My mom is my best friend. I used to think that that was so lame when I was in high school, but now that I’m older I admit it freely —and enthusiastically! I call her to chat almost every day. Some mornings, when her phone goes to voicemail, I hang up and call my house, thinking she just doesn’t have her phone with her. Even then, more often than not, the house phone is answered by my dad, who works at home. When I ask him where my mom is, the answer is usually “she’s out visiting someone we know from church who needs it.” If that’s the case, I’ll have to wait to talk to her another time.

My parents were never crazy with service projects, per say, while I was growing up; they didn’t ship me off to Africa to build schools or set me to making care packages for soldiers. But for as long as I can remember, both of them were always helping the people around them, whether they were asked to or not, and for as long as I can remember, they always brought me along with them. I watched my mom cook and take dinner to friends of hers that had just had babies. I watched my dad leave to help people shovel the snow off of their driveways. Meanwhile, I grumbled at them both when they made me help clean my sisters’ rooms on occasion. When I was little, around Christmastime we would get the names of one or two families we went to church with who were struggling financially and needed a little extra Christmas cheer. We then made Secret Santa boxes that we would drop off on their doorsteps. Serving others wasn’t something my parents ever had to think about, or something they wanted recognition for—they just did it.

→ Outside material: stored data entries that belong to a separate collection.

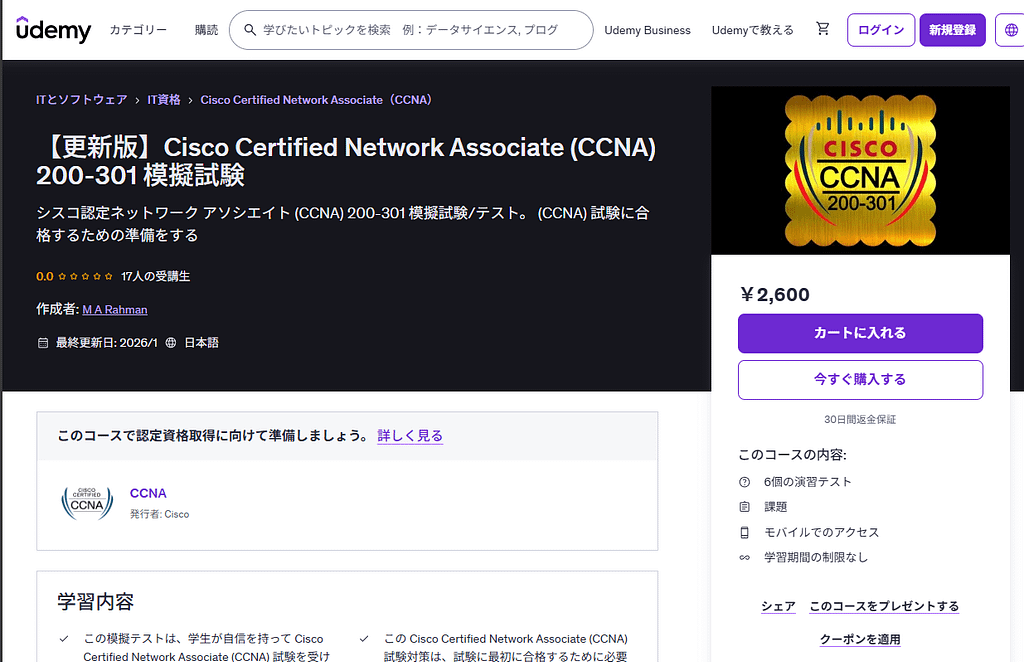Open Udemyで教える link
This screenshot has height=662, width=1024.
click(x=751, y=30)
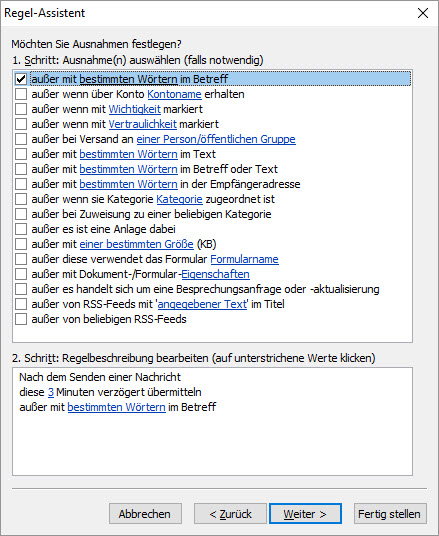Open the Formularname link
The image size is (439, 536).
[x=244, y=259]
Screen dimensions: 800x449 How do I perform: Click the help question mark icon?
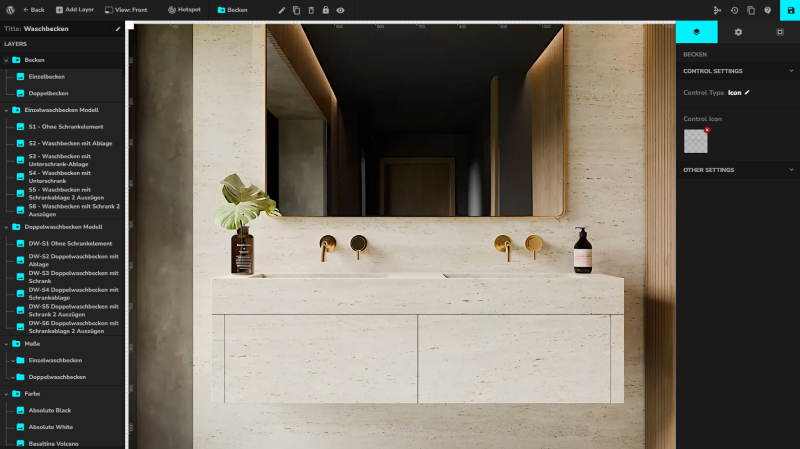(767, 10)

Though I never really received any lectures from either of them on the subject, service became something that I absorbed over the years simply by accompanying them from time to time and watching their examples. I learned that service wasn’t something you planned to do; you just did it for other people when there was a need.

Though I didn’t recognize it at the time, this was probably one of the most valuable lessons I learned as a child. Watching my parents quietly include service in their everyday lives is the driving force behind some of the things I do: cleaning the dishes for all of my roommates, for example, or watching movies with a friend who’s been locked out of her apartment, or leaving food on the doorstep of a friend who needed it. At the time, I never thought of these things specifically as service but rather because I’d watched my parents do things for other people without thinking, they came naturally. Service was simply something that I began to do on occasion when I left home.

The best part of all is that I enjoy it. From my parents’ examples of service and sacrifice for each other, for their friends, and for me and my siblings, I learned that the happiest people are the ones who are engaged in service for others most days of their lives. No matter how woeful your existence may feel, doing good things for other people will always bring you sunshine. Service is something everyone can learn to do—even if they seem too young to start.